Note that because the expansion constructs the complete list of values from the list of
unique categories, it is an expensive operation:
>>> c = rt.Categorical(["b", "a", "b", "c", "a", "c", "b"])
>>> c
Categorical([b, a, b, c, a, c, b]) Length: 7
FastArray([2, 1, 2, 3, 1, 3, 2], dtype=int8) Base Index: 1
FastArray([b'a', b'b', b'c'], dtype='|S1') Unique count: 3
>>> c.expand_array
FastArray([b'b', b'a', b'b', b'c', b'a', b'c', b'b'], dtype='|S8')
>>> c2 = rt.Categorical([10, 0, 0, 5, 5, 10, 0, 0, 5, 0])
>>> c2
Categorical([10, 0, 0, 5, 5, 10, 0, 0, 5, 0]) Length: 10
FastArray([3, 1, 1, 2, 2, 3, 1, 1, 2, 1], dtype=int8) Base Index: 1
FastArray([ 0, 5, 10]) Unique count: 3
>>> c2.expand_array
FastArray([10, 0, 0, 5, 5, 10, 0, 0, 5, 0])
Note that in this base-1 Categorical with an integer mapping array and unique categories provided, 0 is mapped to Filtered, 1 is mapped to “b”, and 2 is mapped to “a”; there is no 3 to be mapped to “c”, so it doesn’t appear in the expanded array.
>>> c3 = rt.Categorical([0, 1, 1, 2, 2, 0, 1, 1, 2, 1], categories=["b", "a", "c"])
>>> c3
Categorical([Filtered, b, b, a, a, Filtered, b, b, a, b]) Length: 10
FastArray([0, 1, 1, 2, 2, 0, 1, 1, 2, 1]) Base Index: 1
FastArray([b'b', b'a', b'c'], dtype='|S1') Unique count: 3
>>> c3.expand_array
FastArray([b'Filtered', b'b', b'b', b'a', b'a', b'Filtered', b'b', b'b', b'a', b'b'], dtype='|S8')

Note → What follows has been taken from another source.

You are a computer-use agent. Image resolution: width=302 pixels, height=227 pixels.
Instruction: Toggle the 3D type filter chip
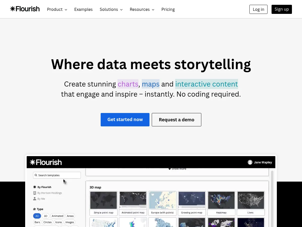45,216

Get the integer mapping array with _fa
:
>>> c._fa
FastArray([2, 1, 2, 3, 1, 3, 2], dtype=int8)
>>> c2._fa
FastArray([3, 1, 1, 2, 2, 3, 1, 1, 2, 1], dtype=int8)
>>> c3._fa
FastArray([0, 1, 1, 2, 2, 0, 1, 1, 2, 1])
Get the array of unique categories with category_array
:
>>> c.category_array
FastArray([b'a', b'b', b'c'], dtype='|S1')
>>> c2.category_array
FastArray([ 0, 5, 10])
>>> c3.category_array
FastArray([b'b', b'a', b'c'], dtype='|S1')
Note that if you want to use _fa
to index into category_array
, you’ll need
to subtract 1:
>>> c.category_array[c._fa[0]-1]
b'b'
For multi-key Categoricals, use category_dict
to get a dictionary of the two category
arrays:
>>> strs = rt.FastArray(["a", "b", "b", "a", "b", "a"])
>>> ints = rt.FastArray([2, 1, 1, 2, 1, 3])
>>> c = rt.Categorical([strs, ints])
>>> c
Categorical([(a, 2), (b, 1), (b, 1), (a, 2), (b, 1), (a, 3)]) Length: 6
FastArray([1, 2, 2, 1, 2, 3], dtype=int8) Base Index: 1
{'key_0': FastArray([b'a', b'b', b'a'], dtype='|S1'), 'key_1': FastArray([2, 1, 3])} Unique count: 3
>>> c.category_dict
{'key_0': FastArray([b'a', b'b', b'a'], dtype='|S1'),
'key_1': FastArray([2, 1, 3])}
Use category_mapping
to get the mapping dictionary from a Categorical created with
an IntEnum
or mapping dictionary:
>>> d = {"StronglyAgree": 44, "Agree": 133, "Disagree": 75, "StronglyDisagree": 1, "NeitherAgreeNorDisagree": 144 }
>>> codes = [1, 44, 44, 133, 75]
>>> c = rt.Categorical(codes, categories=d)
Categorical([StronglyDisagree, StronglyAgree, StronglyAgree, Agree, Disagree]) Length: 5
FastArray([ 1, 44, 44, 133, 75]) Base Index: None
{44:'StronglyAgree', 133:'Agree', 75:'Disagree', 1:'StronglyDisagree', 144:'NeitherAgreeNorDisagree'} Unique count: 4
>>> c.category_mapping
{44: 'StronglyAgree',
133: 'Agree',
75: 'Disagree',
1: 'StronglyDisagree',
144: 'NeitherAgreeNorDisagree'}